EXTRACT TO READ -

┄┄┄┄┄┄┄┄┄┄┄┄┄┄┄┄┄┄┄┄

Editor’s note: We’ll return with more coverage of our 2019 McLaren Senna ordering and driving experience on Tuesday, Aug. 11.
WOKING, U.K.—The entrance to the suite where customers determine their choices for color and trim, and make special requests, for an Ultimate Series McLaren, involves—no surprise, if you know McLaren—a swish of a hand over a hidden sensor. It triggers a gray curved wall to glide quietly outward, revealing the path down to the room in which all your supercar dreams can come true. “Normal” customers, the sort who buy a 600LT or even a 720S Spider, don’t get to see this suite. It’s for the super-privileged few, the types who come here to order a 2019 McLaren Senna, a Speedtail, or an Elva. So, what the hell are we doing being ushered into this rarefied space by two Bespoke Liaison Managers (yes, really) and offered tea, coffee, and chocolate cookies with powdered-sugar McLaren swooshes precisely applied?
Ordering a 2019 McLaren Senna: How Did This Happen?
McLaren North America has procured from the home base a Senna that will perform press-fleet duties, presumably smash lap records (which we have now already accomplished), and be immortalized in the pages of magazines, in videos, and in stories across the internet. McLaren, in its great wisdom, asked us to finalize the car’s specification. It’s quite some pressure; McLaren will produce only 500 Sennas, and “ours” will become one of the most photographed examples in the world. As Automobile‘s European editor and most conveniently geographically situated correspondent, the task of heading to the McLaren Technology Centre in Woking, England, falls to me. “Don’t f*** it up,” is the extent of the official advice from editor-in-chief Mac Morrison.

┄┄┄┄┄┄┄┄┄┄┄┄┄┄┄┄┄┄┄┄

EXERCISE A -
In the McLaren Senna ordering article, how many Sennas will McLaren produce?
EXERCISE B -
Continue the McLaren Senna ordering article from the point where it stops.

┄┄┄┄┄┄┄┄┄┄┄┄┄┄┄┄┄┄┄┄

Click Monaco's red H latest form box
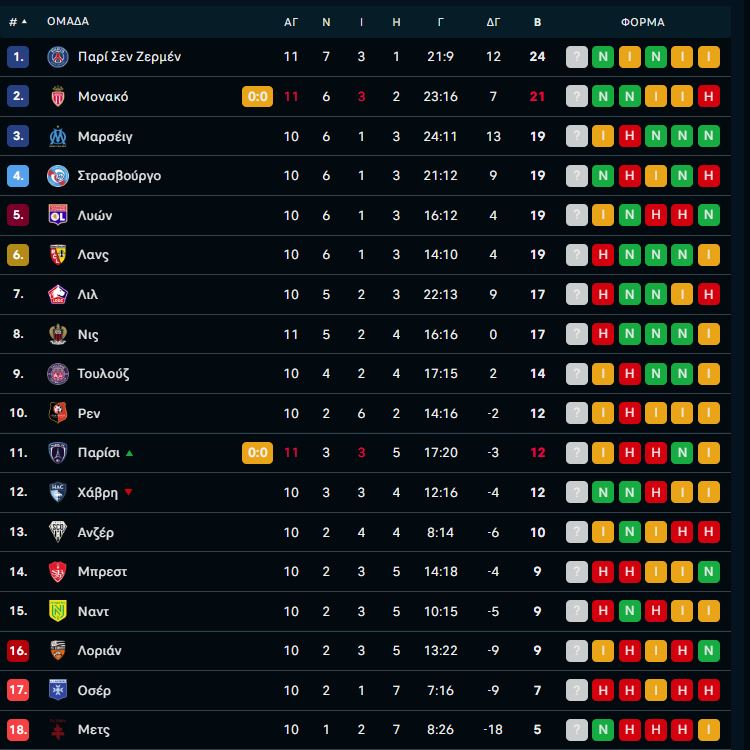 708,97
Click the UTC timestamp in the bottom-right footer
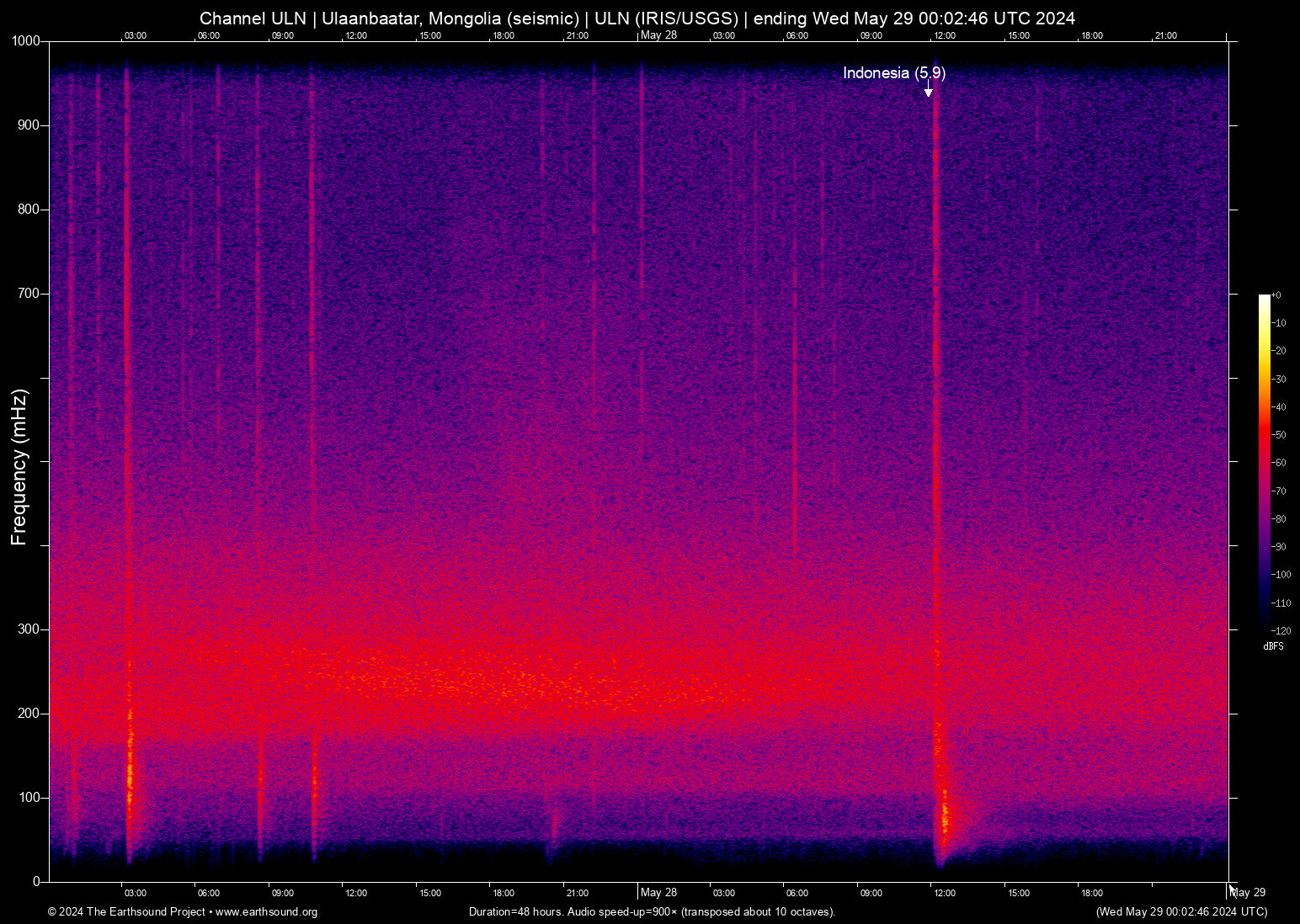 click(1181, 912)
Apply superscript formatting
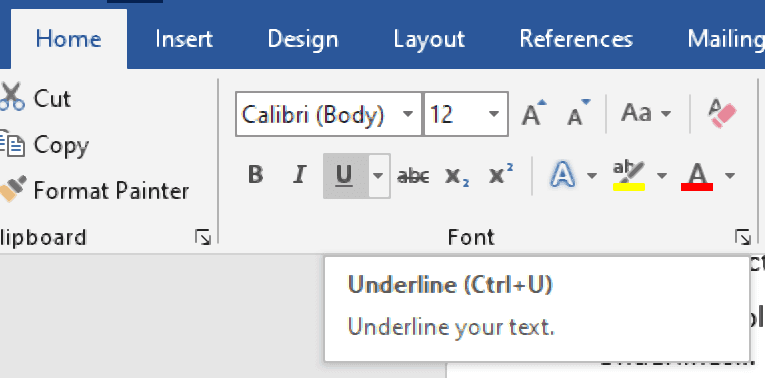Screen dimensions: 765x378 click(x=501, y=175)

┄┄┄┄┄┄┄┄┄┄┄┄┄┄┄┄┄┄┄┄

TASK RESULT A -
Only 500.

TASK RESULT B -
Instead of buckling under the weight of expectation, I’ve decided to embrace the process by the time I pull up to the gatehouse at the MTC. Around a third of all Sennas have been sold to U.S.-based customers, and the vast majority of owners took a trip to the U.K. in order to be liaised in a bespoke way. Imagine how exciting that must be! Just seeing the pristine MTC rising out of the still semi-circular lake set amongst lush green English countryside is special enough. It’s a wondrous Norman Foster-designed mix of cool precision, perfect white curves, glass walls and Bond-villain chic, and it makes every other car factory on earth seem painfully ordinary. Knowing you’re heading inside to spec your own version of the 2019 Senna, the company’s most track-focused car—ever—is truly extraordinary. I have a feeling today (June 28, 2019) will be a very good day.
Soaking Up McLaren History
Two glass doors part swiftly as I approach the main building, and I’m greeted on the “boulevard” by Emily Barry and Graham Chambers, the aforementioned Liaison Managers. Think of the boulevard as a kind of Hall of Fame, set in front of McLaren’s Racing, Automotive, and Applied divisions. Its black tile floor runs seamlessly into the lake outside, separated only by the curved glass walls, to create the impression this whole structure is serenely floating. Let your eyes follow the meandering boulevard, and you’ll notice silver cylindrical lift towers, glass walkways overhead, and a whole lot of history. Formula 1 cars, Le Mans racers, McLarens old and new.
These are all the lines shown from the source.